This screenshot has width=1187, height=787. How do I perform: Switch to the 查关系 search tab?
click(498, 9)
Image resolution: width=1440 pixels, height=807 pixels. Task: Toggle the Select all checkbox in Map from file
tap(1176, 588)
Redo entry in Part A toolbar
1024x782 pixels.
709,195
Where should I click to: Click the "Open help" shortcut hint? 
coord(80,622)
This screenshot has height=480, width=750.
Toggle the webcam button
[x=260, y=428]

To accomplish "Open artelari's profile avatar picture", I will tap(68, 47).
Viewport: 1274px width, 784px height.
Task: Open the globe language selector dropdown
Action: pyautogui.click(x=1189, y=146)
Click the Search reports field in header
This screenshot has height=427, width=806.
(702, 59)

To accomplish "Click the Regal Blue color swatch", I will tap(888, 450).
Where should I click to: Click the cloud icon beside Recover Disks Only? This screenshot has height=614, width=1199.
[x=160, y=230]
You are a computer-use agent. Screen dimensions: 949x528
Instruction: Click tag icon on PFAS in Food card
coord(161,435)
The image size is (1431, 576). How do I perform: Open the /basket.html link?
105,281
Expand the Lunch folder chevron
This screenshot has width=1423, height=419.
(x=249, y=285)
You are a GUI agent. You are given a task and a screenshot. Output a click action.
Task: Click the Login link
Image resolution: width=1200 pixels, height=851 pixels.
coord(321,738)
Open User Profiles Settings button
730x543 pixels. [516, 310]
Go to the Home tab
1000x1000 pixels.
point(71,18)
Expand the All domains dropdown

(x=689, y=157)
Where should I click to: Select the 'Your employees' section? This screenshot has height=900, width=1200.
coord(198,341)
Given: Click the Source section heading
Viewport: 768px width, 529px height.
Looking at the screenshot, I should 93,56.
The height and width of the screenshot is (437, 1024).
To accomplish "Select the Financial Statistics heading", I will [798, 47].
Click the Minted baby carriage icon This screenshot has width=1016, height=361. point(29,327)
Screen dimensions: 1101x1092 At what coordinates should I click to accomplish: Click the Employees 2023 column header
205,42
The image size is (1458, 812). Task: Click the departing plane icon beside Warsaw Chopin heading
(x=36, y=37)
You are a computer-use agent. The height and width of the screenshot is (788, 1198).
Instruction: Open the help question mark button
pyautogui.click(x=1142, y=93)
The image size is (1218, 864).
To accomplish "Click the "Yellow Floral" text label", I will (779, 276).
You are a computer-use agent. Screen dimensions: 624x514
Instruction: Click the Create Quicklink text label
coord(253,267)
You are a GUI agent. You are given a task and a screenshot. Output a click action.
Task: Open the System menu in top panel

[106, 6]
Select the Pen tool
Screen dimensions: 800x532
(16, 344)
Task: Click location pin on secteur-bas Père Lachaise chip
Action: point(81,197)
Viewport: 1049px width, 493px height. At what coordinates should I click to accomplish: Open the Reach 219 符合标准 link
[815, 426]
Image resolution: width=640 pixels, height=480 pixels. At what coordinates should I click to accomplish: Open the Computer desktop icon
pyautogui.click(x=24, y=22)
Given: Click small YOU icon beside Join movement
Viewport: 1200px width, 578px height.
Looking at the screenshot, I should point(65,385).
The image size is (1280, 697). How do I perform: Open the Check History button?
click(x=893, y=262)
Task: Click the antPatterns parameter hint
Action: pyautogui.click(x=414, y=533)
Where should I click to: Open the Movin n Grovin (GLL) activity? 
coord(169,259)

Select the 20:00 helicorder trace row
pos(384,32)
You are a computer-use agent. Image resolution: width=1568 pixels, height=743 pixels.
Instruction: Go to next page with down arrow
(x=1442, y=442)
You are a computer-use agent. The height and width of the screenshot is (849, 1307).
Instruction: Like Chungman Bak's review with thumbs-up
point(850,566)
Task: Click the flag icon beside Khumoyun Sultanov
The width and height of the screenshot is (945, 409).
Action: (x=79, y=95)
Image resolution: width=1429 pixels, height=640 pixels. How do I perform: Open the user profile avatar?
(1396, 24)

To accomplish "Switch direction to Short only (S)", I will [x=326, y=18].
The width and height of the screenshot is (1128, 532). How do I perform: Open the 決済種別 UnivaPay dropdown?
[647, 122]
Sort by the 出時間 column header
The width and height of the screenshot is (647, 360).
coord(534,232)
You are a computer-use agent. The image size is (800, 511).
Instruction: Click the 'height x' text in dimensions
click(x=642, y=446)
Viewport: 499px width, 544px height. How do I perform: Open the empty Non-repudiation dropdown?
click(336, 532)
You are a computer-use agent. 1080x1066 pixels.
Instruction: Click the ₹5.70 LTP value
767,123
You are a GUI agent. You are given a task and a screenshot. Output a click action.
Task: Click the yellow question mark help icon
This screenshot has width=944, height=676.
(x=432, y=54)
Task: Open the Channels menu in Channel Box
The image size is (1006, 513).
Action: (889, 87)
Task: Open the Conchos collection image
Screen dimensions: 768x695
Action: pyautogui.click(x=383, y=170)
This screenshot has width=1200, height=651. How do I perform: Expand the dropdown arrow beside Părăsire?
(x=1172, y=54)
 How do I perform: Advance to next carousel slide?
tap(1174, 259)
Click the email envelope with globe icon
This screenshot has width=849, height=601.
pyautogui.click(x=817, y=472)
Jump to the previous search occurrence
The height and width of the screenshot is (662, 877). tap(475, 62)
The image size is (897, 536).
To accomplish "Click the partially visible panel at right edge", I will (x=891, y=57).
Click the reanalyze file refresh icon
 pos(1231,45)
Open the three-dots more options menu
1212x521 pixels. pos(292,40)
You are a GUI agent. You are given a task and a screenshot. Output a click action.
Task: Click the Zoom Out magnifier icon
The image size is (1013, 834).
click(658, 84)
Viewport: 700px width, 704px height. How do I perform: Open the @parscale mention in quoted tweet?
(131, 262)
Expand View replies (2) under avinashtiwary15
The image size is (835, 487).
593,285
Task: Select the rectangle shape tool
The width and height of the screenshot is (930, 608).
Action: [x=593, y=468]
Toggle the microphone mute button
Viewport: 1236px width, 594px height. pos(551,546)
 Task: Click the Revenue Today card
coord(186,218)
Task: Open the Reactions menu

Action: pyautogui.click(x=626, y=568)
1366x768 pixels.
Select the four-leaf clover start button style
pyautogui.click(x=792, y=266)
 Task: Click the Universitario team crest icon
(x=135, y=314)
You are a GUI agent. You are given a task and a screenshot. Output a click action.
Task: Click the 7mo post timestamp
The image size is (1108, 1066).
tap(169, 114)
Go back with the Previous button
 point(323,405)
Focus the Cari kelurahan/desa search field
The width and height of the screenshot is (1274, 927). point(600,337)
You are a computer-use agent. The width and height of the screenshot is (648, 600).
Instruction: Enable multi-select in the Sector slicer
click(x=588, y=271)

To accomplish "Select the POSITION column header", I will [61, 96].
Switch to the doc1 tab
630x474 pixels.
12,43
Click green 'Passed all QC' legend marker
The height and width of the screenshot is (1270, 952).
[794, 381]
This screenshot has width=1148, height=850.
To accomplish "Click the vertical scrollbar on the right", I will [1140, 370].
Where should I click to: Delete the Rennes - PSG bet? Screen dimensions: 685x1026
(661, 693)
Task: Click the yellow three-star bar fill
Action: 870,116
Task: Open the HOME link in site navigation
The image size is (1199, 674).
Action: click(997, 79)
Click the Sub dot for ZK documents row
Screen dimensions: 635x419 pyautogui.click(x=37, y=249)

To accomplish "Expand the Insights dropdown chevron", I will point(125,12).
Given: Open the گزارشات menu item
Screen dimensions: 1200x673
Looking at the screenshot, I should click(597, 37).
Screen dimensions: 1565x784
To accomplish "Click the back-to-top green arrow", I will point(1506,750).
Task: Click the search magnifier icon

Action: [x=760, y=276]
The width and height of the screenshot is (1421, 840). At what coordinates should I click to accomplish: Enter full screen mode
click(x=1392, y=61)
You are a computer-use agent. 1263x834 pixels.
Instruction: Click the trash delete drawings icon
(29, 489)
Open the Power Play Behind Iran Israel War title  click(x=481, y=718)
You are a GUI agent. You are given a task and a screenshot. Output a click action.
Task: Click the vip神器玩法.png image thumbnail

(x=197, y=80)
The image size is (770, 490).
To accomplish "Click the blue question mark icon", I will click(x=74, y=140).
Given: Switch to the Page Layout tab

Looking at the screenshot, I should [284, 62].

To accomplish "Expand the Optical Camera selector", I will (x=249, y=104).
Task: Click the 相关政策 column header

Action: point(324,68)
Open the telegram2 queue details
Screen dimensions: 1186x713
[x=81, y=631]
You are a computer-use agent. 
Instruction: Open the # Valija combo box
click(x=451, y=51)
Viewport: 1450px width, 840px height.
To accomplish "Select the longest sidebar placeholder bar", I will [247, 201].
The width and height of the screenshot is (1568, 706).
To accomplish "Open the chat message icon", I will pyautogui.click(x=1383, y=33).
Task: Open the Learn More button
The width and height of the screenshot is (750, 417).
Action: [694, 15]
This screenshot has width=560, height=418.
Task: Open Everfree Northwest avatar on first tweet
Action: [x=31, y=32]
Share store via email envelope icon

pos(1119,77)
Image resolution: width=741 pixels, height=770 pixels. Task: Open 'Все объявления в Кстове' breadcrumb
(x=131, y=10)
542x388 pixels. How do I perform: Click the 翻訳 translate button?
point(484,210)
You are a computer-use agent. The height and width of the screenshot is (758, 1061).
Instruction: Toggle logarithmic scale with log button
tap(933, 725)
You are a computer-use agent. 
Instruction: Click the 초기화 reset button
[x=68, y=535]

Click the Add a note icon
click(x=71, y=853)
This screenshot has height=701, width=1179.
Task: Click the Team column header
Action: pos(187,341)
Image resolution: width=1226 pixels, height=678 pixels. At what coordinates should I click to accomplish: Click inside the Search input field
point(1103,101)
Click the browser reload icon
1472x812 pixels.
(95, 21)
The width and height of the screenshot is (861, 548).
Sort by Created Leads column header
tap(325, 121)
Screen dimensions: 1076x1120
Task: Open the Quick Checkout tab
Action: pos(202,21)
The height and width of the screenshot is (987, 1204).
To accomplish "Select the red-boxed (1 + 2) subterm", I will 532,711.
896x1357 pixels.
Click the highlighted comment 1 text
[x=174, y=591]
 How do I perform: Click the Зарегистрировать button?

__________

Take the lines above from the one containing "The image size is (1108, 1066)." down to the one containing "This screenshot has width=1148, height=850.", and transcribe them exactly, both ends included.

_Worked solution:_
The image size is (1108, 1066).
tap(169, 114)
Go back with the Previous button
 point(323,405)
Focus the Cari kelurahan/desa search field
The width and height of the screenshot is (1274, 927). point(600,337)
You are a computer-use agent. The width and height of the screenshot is (648, 600).
Instruction: Enable multi-select in the Sector slicer
click(x=588, y=271)

To accomplish "Select the POSITION column header", I will [61, 96].
Switch to the doc1 tab
630x474 pixels.
12,43
Click green 'Passed all QC' legend marker
The height and width of the screenshot is (1270, 952).
[794, 381]
This screenshot has width=1148, height=850.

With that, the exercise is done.